Reencuentro con Miracleman

Regresar a Londres le ha servido, asimismo, para recuperar su relación, laboral y personal, con Neil Gaiman, autor con quien hace más de 20 años sustituyó a Alan Moore y Gary Leach para contar su propia historia de la utopía superheroica de Miracleman, cuyos derechos comparten. Tenían 18 números ideados, pero, tras la bancarrota de la editorial, solo pudieron desarrollar ocho. Del último tenían hasta las páginas diseñadas. Juntos, hoy como coguionistas, ya trabajan en su regreso a aquella edad dorada.

"Este Miracleman no será como que el que hubiéramos hecho entonces. Hemos visto más oscuridad y felicidad en el mundo. Queremos reflejar cómo ha cambiado. Guardamos todo lo que imaginamos entonces, pero no tenemos la misma voz. Estamos profundizando en nuestros sujetos y la historia se está alargando. Cuando lancemos a los personajes serán fuertes, parte de un relato más profundo". Entonces eran solo novatos. Su carrera acababa de empezar. El cierre de Miracleman fue un duro golpe para ambos. Gaiman no paró de litigar hasta que los derechos volvieron a sus manos. "Estábamos desesperados por volver. Después de aquello, estuve un tiempo tratando de encontrar mi camino sin saber a dónde ir". Ese tiempo en el que tomó un segundo plano, como entintador y colorista para otros dibujantes

Esta continuación será diferente de lo que hubieran hecho en 1993: "El mayor error sería contarlo todo línea a línea. No significaría nada. Tiene que ser relevante para el nuevo lector, que es más consciente de los defectos de la humanidad. El cómic tiene que mostrar, por ejemplo, cómo muchas historias como el abuso de menores institucionalizado era cubierto por un mundo aparentemente feliz durante esos años". Su estilo también ha cambiado: "Tras Spiderman y Fábulas, soy un artista más completo".

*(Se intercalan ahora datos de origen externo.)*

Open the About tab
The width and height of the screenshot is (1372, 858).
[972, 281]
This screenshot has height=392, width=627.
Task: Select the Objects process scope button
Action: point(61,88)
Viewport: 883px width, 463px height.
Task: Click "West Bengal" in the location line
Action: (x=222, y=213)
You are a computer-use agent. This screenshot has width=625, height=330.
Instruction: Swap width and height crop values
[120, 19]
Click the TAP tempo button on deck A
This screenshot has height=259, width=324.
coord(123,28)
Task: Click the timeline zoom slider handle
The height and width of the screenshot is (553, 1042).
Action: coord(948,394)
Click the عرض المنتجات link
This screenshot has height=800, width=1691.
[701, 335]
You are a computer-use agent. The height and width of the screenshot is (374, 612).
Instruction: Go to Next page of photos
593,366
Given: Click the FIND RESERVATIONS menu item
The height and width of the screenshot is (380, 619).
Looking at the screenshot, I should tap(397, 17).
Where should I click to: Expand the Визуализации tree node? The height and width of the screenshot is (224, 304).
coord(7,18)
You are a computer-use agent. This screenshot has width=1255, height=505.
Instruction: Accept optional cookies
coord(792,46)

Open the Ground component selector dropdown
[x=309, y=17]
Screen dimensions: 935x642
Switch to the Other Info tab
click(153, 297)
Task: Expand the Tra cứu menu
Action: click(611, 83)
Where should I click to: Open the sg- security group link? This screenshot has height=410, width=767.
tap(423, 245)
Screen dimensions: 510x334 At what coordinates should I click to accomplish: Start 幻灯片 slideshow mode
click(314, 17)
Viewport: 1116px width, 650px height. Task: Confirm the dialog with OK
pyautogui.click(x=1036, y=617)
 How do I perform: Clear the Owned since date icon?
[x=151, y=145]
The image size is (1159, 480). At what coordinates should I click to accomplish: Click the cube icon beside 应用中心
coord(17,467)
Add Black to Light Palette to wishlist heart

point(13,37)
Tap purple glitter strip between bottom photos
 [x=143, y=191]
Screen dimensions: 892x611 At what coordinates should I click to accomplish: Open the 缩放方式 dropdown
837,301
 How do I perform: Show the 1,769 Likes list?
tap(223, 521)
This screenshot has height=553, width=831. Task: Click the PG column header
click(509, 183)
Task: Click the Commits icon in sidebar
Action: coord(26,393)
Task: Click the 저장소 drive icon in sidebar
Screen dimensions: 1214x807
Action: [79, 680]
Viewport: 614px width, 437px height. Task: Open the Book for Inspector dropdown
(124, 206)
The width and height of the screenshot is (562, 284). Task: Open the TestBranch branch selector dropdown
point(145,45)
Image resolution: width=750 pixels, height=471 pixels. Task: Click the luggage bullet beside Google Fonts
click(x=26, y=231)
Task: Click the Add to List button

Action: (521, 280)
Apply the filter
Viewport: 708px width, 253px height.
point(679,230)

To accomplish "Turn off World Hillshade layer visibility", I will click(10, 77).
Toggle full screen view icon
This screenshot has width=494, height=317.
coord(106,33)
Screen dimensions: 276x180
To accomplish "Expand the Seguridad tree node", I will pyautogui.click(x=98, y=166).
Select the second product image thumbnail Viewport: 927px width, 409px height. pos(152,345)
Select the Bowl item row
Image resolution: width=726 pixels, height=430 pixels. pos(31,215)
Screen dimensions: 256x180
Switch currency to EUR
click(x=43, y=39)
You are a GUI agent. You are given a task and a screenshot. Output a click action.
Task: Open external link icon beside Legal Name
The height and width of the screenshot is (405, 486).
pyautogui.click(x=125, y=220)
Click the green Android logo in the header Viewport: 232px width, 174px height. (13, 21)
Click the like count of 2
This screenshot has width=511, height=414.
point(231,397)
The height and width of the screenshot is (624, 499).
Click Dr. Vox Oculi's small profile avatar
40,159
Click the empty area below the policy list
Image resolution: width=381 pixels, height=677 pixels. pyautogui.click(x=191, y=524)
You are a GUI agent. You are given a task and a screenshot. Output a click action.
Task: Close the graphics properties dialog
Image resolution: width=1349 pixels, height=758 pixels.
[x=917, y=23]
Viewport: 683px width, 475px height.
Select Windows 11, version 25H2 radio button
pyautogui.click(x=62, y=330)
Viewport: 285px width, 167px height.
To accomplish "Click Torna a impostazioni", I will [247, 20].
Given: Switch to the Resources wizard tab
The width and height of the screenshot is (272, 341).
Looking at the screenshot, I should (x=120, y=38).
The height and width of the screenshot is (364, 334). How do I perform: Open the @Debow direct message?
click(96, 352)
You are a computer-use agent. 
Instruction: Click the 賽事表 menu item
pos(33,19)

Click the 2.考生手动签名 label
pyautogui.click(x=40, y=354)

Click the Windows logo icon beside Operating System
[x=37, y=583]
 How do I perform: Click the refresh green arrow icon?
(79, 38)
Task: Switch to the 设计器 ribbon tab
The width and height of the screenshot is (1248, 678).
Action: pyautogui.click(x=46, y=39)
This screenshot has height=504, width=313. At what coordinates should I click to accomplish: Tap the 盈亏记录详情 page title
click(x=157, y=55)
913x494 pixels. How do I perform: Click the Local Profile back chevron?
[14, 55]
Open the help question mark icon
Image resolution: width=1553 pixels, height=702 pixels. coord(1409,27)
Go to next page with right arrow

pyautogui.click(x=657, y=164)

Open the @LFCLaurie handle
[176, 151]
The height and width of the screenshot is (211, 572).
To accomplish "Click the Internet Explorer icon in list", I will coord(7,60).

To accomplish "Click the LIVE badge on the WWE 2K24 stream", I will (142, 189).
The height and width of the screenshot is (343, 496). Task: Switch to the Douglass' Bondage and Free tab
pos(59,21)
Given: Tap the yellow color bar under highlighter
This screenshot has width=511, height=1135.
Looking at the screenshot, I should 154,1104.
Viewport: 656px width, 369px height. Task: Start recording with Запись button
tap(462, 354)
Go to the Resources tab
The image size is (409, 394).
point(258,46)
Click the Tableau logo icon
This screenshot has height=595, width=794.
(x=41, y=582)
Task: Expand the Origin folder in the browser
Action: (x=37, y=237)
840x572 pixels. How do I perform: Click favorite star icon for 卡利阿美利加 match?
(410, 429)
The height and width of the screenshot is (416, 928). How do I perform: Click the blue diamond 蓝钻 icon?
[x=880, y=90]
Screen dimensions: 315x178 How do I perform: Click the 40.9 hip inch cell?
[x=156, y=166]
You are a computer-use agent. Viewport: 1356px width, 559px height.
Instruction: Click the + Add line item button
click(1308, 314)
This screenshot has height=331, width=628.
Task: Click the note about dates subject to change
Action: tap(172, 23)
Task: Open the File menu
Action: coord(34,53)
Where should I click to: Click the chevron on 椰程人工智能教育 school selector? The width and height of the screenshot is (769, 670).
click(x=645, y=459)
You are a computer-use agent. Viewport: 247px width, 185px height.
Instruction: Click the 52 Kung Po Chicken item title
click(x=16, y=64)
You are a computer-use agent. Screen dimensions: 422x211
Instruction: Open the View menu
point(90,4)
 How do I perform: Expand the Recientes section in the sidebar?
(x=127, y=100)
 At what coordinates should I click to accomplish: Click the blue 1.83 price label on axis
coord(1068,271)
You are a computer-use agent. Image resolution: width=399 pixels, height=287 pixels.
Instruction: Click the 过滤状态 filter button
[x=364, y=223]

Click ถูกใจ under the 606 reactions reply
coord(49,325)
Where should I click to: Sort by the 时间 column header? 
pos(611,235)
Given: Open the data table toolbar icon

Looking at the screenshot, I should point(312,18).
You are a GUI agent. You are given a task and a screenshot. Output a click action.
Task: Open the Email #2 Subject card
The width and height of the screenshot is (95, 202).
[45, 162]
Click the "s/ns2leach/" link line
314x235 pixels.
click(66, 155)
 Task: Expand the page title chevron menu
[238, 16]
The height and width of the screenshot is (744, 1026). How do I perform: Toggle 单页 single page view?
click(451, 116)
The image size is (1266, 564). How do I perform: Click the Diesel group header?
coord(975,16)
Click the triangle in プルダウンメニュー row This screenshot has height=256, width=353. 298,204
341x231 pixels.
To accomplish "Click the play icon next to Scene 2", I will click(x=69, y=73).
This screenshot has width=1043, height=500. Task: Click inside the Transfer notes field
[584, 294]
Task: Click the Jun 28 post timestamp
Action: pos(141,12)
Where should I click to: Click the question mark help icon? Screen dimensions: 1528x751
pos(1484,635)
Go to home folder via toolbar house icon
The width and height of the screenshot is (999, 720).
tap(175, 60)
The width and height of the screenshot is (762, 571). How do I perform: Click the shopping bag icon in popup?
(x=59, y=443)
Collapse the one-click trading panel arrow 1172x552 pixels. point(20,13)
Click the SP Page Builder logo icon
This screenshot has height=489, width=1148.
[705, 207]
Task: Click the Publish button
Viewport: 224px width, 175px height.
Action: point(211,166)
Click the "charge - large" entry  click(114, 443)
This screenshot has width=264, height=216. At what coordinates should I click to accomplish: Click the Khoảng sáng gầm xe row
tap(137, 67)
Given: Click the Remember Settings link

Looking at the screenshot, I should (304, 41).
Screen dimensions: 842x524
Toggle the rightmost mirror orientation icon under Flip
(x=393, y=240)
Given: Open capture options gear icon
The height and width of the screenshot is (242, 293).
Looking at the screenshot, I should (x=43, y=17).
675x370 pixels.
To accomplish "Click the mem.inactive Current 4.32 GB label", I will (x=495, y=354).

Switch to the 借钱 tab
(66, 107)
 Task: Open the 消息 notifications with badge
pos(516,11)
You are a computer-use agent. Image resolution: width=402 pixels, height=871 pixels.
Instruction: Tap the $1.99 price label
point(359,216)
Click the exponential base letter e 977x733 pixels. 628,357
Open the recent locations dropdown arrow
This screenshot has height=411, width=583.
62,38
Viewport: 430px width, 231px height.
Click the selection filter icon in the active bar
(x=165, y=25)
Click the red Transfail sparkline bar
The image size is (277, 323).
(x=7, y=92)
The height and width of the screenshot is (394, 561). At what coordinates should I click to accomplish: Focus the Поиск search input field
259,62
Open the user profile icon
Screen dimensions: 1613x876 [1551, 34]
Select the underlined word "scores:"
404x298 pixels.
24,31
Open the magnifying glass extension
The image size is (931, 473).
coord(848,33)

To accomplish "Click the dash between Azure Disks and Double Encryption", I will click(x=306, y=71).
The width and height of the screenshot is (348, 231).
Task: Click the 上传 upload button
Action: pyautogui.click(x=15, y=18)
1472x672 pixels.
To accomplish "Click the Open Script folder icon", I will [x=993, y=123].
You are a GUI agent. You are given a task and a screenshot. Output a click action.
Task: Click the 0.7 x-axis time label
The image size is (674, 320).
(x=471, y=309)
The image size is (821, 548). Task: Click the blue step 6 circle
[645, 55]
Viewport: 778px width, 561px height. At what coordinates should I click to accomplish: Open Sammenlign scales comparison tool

Uno de los que más ha aprendido es de Gaiman, con quien también compartió alguna aventura en Sandman. "Estamos grabando las reuniones y, cuando las escucho, oigo a cada uno de los personajes a través de su voz. Ese es mi mayor objetivo, tratar de captar los diálogos". El método del responsable de Coraline o Stardust es su favorito para trabajar: "Con él, lo principal es el diálogo. Primero lo que dicen los personajes y luego definimos la estructura. Quiere entenderlos y a todas sus relaciones. Al mismo tiempo, vas descubriendo nuestra relación".

También se deshace en elogios para Bill Willingham, con quien compartió 13 años en Fábulas y que le dio las primeras oportunidades como guionista: "En los últimos años él estaba mal de salud, así que me daba un pequeño esbozo por teléfono y yo diseñaba el resto para explicarlo al equipo. Me dio por fin la confianza necesaria para guionizar mis propios cómics".

Fábulas, alrededor de personajes como Blancanieves, el Lobo Feroz o Cenicienta exiliados en nuestro mundo, fue otro de esos pequeños cómics que acabaron convirtiéndose en referencia. Allí desarrolló un estilo muy particular, que otorgaba a las historias una personalidad única, y en sus viñetas hizo de todo: desde las más íntimas conversaciones a grandes batallas interdimensionales llenas de magia. "Mi cómic estrella llegó cuando lo necesitaba, cuando tenía cierta madurez. Y poco a poco fue creciendo. Estoy muy orgulloso de que Fábulas fuera, además, un cómic que leyeron lectores ajenos al cómic y muchas mujeres. Expandir la industria debe ser el objetivo. Y gracias a esa mayor diversidad y material, todo es mucho más interesante. Hoy por suerte podemos escribir de todo: amores adolescentes, ser padre, una enfermedad... Y hay público".